Research & Projects
Project 1
Capstone: Threats to IoT Devices on College Campuses
Pioneering research initiative at the University of South Carolina Aiken, delving into the intricate landscape of Internet of Things (IoT) devices on college campuses. This project aimed to uncover vulnerabilities, assess security risks, and propose measures for fortifying digital ecosystems in academic settings.
Objectives
Led a dynamic team in conducting an in-depth analysis of the IoT landscape at USC Aiken, aiming to uncover potential security risks and devise strategies for bolstering cybersecurity. Employing a multifaceted approach, including surveys, network monitoring, and simulated attacks, our goal was to contribute valuable insights into the prevalence of IoT devices, emphasizing the need for proactive security measures within academic environments.
Results
The project yielded critical findings, exposing a diverse array of IoT devices on the campus. Through simulated attacks, such as those using the PRET tool, vulnerabilities in common devices were identified, emphasizing the imperative for direct security interventions.

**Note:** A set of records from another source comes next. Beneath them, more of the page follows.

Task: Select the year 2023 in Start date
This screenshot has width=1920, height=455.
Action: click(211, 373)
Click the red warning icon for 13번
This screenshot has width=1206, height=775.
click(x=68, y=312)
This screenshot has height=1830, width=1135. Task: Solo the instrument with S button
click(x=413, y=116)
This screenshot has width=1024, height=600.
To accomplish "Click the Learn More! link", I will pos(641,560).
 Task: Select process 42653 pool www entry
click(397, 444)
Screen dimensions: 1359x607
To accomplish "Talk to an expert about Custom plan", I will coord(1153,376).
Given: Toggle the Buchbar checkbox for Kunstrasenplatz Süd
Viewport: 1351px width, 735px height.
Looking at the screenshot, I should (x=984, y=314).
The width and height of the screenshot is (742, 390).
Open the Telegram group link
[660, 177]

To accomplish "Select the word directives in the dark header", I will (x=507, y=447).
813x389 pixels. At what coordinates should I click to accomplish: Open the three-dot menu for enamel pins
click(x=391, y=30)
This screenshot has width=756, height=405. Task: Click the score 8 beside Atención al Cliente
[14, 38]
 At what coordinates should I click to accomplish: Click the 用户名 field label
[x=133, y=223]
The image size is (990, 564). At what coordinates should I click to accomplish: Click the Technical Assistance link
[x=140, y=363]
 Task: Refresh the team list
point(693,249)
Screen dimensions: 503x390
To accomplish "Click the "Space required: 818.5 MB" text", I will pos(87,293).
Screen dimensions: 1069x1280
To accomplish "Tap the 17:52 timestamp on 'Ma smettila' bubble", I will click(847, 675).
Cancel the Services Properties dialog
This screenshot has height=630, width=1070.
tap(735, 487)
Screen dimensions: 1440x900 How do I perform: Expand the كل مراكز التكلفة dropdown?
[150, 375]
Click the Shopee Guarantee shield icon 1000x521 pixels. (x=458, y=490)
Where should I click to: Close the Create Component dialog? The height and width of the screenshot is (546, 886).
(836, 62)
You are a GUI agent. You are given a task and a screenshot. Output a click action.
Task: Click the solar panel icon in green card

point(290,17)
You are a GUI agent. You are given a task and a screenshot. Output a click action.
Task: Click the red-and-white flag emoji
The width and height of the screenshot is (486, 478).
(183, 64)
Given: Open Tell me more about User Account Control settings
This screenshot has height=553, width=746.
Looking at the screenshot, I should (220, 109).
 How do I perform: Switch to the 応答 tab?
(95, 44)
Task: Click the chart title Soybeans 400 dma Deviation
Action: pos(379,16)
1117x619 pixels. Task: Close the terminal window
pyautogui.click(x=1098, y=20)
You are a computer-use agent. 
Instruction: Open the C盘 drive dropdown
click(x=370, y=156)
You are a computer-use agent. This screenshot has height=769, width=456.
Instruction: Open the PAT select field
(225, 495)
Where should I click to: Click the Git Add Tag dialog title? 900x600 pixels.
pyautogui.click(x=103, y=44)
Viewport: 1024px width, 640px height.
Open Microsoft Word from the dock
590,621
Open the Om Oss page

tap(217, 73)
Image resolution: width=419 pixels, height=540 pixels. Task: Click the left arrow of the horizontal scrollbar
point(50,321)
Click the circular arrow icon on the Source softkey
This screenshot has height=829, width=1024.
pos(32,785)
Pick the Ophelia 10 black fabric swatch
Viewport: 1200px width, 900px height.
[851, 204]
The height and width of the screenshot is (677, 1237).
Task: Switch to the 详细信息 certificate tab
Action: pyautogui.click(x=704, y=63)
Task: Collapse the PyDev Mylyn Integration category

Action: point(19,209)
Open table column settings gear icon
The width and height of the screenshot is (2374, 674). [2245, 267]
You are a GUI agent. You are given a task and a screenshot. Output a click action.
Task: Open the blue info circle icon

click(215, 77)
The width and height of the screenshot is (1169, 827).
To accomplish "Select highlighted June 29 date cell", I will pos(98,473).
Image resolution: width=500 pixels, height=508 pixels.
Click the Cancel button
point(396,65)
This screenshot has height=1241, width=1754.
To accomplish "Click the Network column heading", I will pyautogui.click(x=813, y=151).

Furthermore, our analysis of wireless network vulnerabilities uncovered prevalent issues like default credentials, underlining the urgency for robust security protocols. The project's conclusions underscore the delicate balance between the advantages of IoT integration and the paramount importance of heightened security measures in academic settings.
Project 2
Secure Software Engineering: Organization Initiative
Within the realm of our class project, EquiTrust encounters a simulated crisis—a breach in July 2023 exposing vulnerabilities in the customer application portal. This simulated incident underscores the critical significance of cybersecurity. In response, EquiTrust introduces the Secure Software Engineering Initiative, a strategic approach to strengthen its security measures and address complex challenges within our hypothetical cybersecurity scenario.
Objectives
Our strategic endeavor is delineated by precise objectives. First, we concentrate on rectifying simulated flaws in the customer application portal, mitigating potential threats such as SQL injection and cross-site scripting. Subsequently, we engage in regulatory alignment, incorporating established NIST and OWASP frameworks into our simulated operational landscape. The assimilation of agile methodologies and the adoption of secure coding practices become integral components of our simulated development cycle. Lastly, we initiate comprehensive risk management strategies, quantifying and tracking hypothetical financial losses, customer trust metrics, and vulnerabilities within the imaginative context of our class project.
Results
Our methodical initiative yields substantive outcomes. EquiTrust undergoes a transformative enhancement in its security posture, embracing OWASP best practices and adhering to NIST guidelines. Regulatory compliance is achieved through meticulous third-party audits within our simulated scenario. Agile methodologies, secure coding practices, and simulated penetration testing seamlessly integrate into our structured software development life cycle. The metric-driven risk management strategy unfolds systematically, reducing simulated financial losses and addressing vulnerabilities within the controlled environment of our class project. Visualization and tracking become essential tools, portraying simulated stock performance, customer satisfaction metrics, and the distribution of vulnerabilities within the structured framework of our class project. In this strategic narrative, EquiTrust's Secure Software Engineering Initiative emerges as a proactive force in our simulated exploration of cybersecurity challenges.
Project 3
Bus Station Project
Our group project revolves around the development of a Java program designed to streamline the management of buses and bus stations. The primary focus is on creating an efficient system for users to store, modify, and access information related to buses and their corresponding stations. A key feature of our program is its ability to facilitate route planning based on the geographical data entered by the user. By leveraging latitude and longitude coordinates, the system aims to provide an intuitive solution for calculating distances between stations and aiding users in determining fuel requirements for their journeys.
Objectives
Our group project aims to develop a Java program for efficient bus and bus station management. The key objectives include establishing a robust Bus Station Database with user-friendly functionalities for adding, modifying, and deleting bus details. Additionally, we aim to create a sophisticated route planning system using latitude and longitude coordinates, enabling users to calculate distances and visualize travel routes. To enhance user experience, a graphical user interface (GUI) will be implemented, addressing potential challenges such as communication barriers within the group, effective time management, and bug resolution. Technical enhancements include the use of ArrayLists to accommodate an unlimited number of buses and refining fuel burn calculations for more accurate trip planning information.
Results
The team successfully navigated technical challenges, including effective communication, time management, and bug resolution. By adopting ArrayLists and refining fuel burn calculations, the program accommodates a flexible number of buses and provides more accurate information for trip planning. Overall, the project reflects a well-executed plan, meeting the specified objectives and delivering a robust Java program for bus and station management with enhanced route planning capabilities.